# [Action item]
An exact copy of the lines of the listing below between the "You are a GUI" line and the "Given: Switch to the Tudo tab" line, both included, is the whole answer; please omit the pictures.
** Data provided follows **
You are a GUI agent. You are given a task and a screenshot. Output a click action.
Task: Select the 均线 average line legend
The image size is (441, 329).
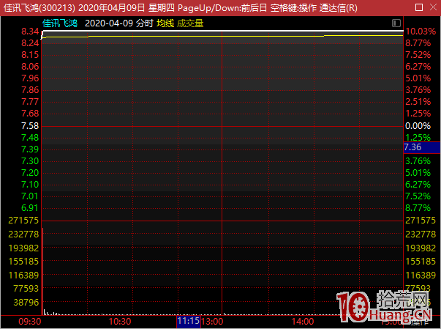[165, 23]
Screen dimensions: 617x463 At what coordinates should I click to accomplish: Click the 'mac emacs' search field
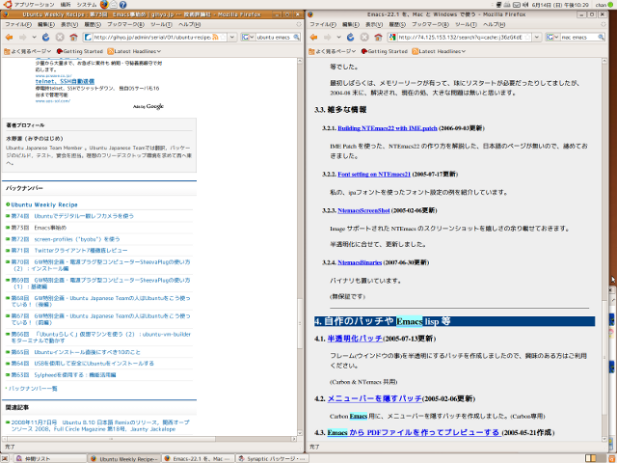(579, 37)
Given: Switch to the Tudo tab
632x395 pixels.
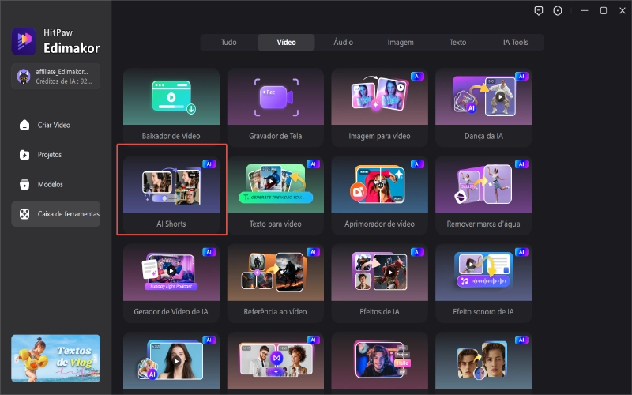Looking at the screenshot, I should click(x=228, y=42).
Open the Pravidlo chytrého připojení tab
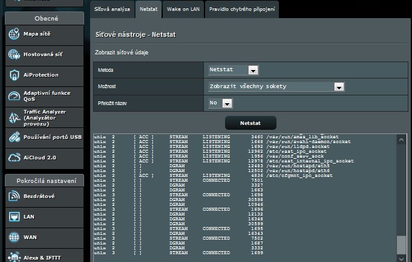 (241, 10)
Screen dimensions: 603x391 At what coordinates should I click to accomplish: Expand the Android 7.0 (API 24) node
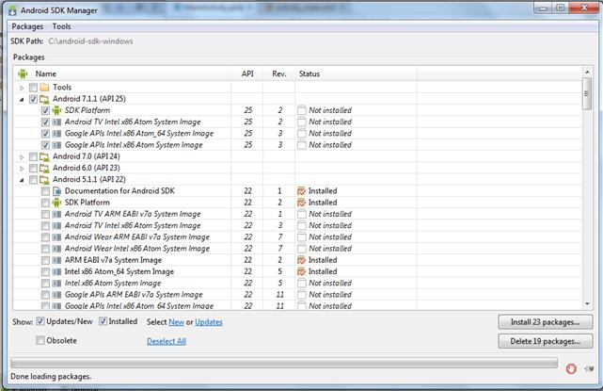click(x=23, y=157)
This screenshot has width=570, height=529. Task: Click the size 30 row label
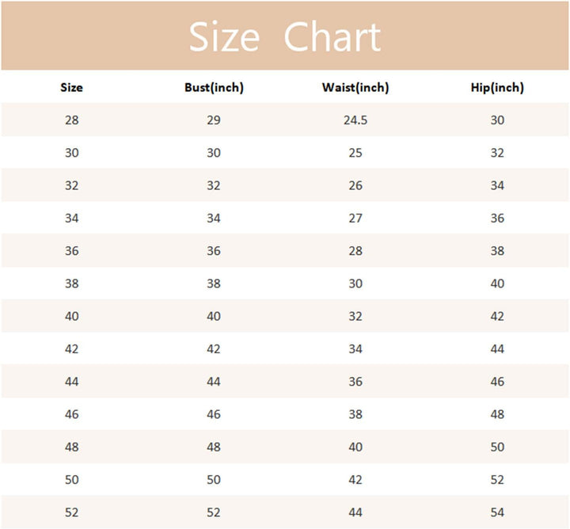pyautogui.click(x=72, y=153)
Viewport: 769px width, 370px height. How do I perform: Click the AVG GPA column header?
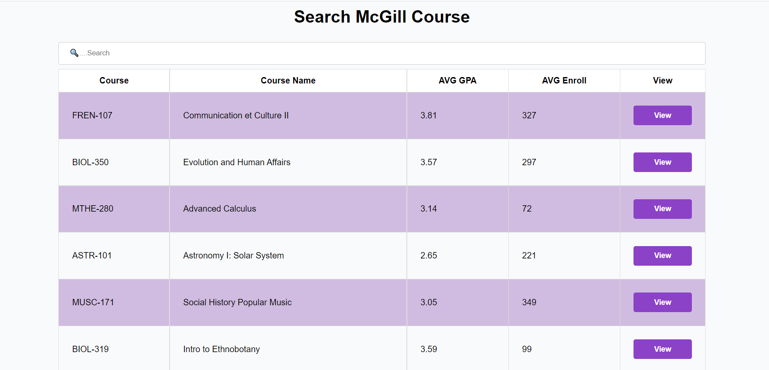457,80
** End of Data provided **
** Data provided follows **
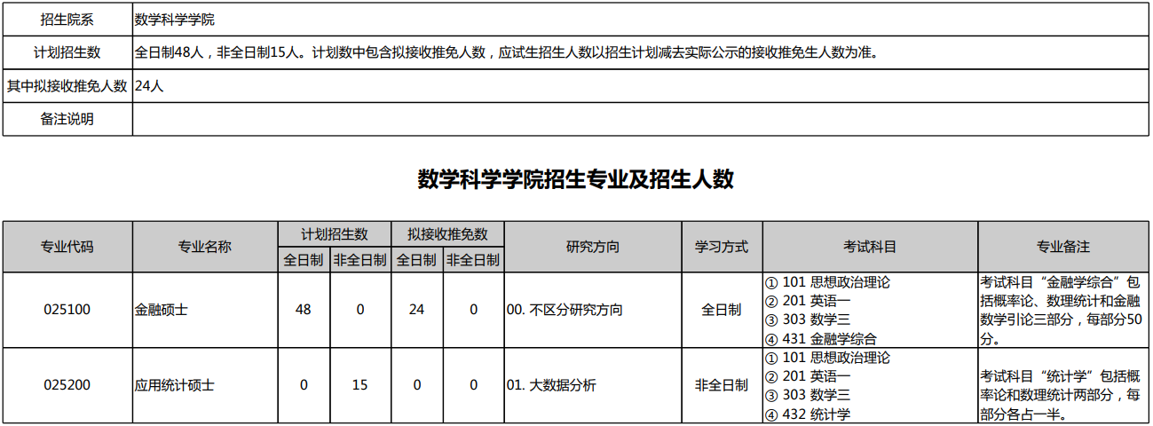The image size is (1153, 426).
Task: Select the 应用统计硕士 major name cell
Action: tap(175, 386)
** End of Data provided **
** Data provided follows **
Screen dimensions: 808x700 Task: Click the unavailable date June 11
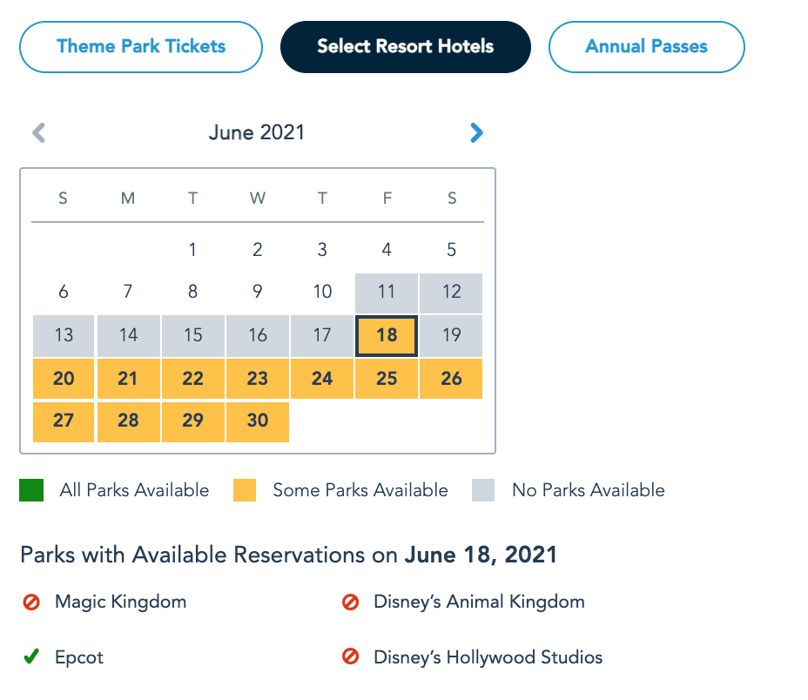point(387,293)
** End of Data provided **
# [Answer to the problem]
You are a GUI agent. You are given a task and a screenshot. Output a click action.
Task: Select the 均线 average line legend
The image size is (441, 329).
[165, 23]
Screen dimensions: 617x463 At what coordinates should I click to accomplish: Click the 'mac emacs' search field
(579, 37)
Given: Switch to the Tudo tab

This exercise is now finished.